My rabbit-chasing escapades finally got me into real trouble. Mike and I were almost home after an hour’s walk and ball-chasing, but I convinced Mike to take the ball out of his pocket for one more throw near our Adopt-an-Area. Mike wanted to get home and watch the end of the Mariners game. I wanted to fetch. I won. The Mariners, alas, did not.
But Mike never saw the game, even when it went into extra innings. Because when he threw the ball, I chased it at full speed down the gravel path – until I saw a black bunny out of the corner of my eye. It scooted up the wooded hill to my right. I veered and was gone.
In seconds, I was up the hill, into the thickest thicket in the park, chasing rabbits of many colors in a labyrinth of blackberry vines as hard and wide as silver dollars. Mike sighed, knowing he was in for a long haul.

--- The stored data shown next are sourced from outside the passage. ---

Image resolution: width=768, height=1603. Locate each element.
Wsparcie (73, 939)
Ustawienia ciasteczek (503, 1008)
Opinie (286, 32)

His cellphone had enough juice for about two calls. After about 45 minutes, he dialed Heather at her office and headed home for loppers and gloves. He was not happy, and I could have cared less. I was hunting.
After he came back, there were a couple of times that Mike could see me, but there was no way he was getting close to me without chain saws and machetes. I had a blast until my harness got caught on a blackberry spike, and then I had to wiggle my way out of it and leave it behind. That must have happened while Mike got his tools, because I did yelp a few times and made some racket while I was squirming. When he came back, though, I was stealth. I really didn’t reveal my whereabouts until Heather showed up. I heard her immediately, and I did not like her tone of voice. She was fuming. Strangely, not at Mike, but at me! (Maybe she was saving Mike for later, when I wasn’t around.)
By the way she was ordering me and Mike around, I knew I was in trouble. So I whimpered a couple of times, and she was finally on me, directing Mike on where to lop next to give her an opening and some leverage so she could grab me. I felt like I was in a hostage rescue on The Unit (I watch a lot of reruns with Heather).
Because I had no leash or harness anymore, and we were still in Rabbit Central, Heather carried me all the way down to the parking lot. She was quiet in the car, and that’s why I really didn’t comprehend how much trouble I was in until we got home, and this not talking to me or looking at me continued. She must have made Mike do it, too, because it’s not something he would have done on his own. Mike silently gave me dinner (thank god!) and then sent me to the bedroom while they ate. When I whimpered, they ignored me.
When I got sent to bed without a biscuit, I realized the severity of my crime.
For the next few days, there was no rabbit chasing. There was no ball chasing. There was a lot of “Chloë, walk with me.” There was a whole lot of command tone thrown around. (Poor Mike, he’s just not very good at it. Ms. Grim, on the other hand, is a pro.)
After a few days, however, things started to loosen up a little. I got a brand-new harness and leash, both newer, sportier versions of what I had. Mike and I have had a few fetch sessions in carefully designated, bunny-free areas. We’ve even done a few short dropped-leash segments. But whenever we pass remotely close to a thicket, my leash was on and shortened. Until the other day, when he was trying to get me to play with this other dachshund named Beamer, who I’ve met several times. When Mike dropped my leash, I briefly pretended to be running around with Beamer and then made a beeline across the parking lot and into my favorite maze.
Frankly, I didn’t think Mike could run that fast anymore, with that leg pain he’s been suffering. I think it was the shock of seeing him streak across the parking lot, and not his command tone (“Chloë, No!” that actually made me stop right on the fringe of the blackberry thicket. Mike, for once, could breathe a sigh of relief.
So have I learned any lesson? Heather thinks I’m smart enough to be trained to obey, always. Mike thinks I’m smart enough to act like a dachshund.
Sure, I’ll pay attention to Mike – for a while. Until one day when he’s listening to a Mariners game on the radio, and he takes his eyes off me for a few seconds. And then I’m gone, on the road again.
What can I say? There are bunnies and squirrels and birds out there, and it’s spring. What do you expect, Rin Tin Tin?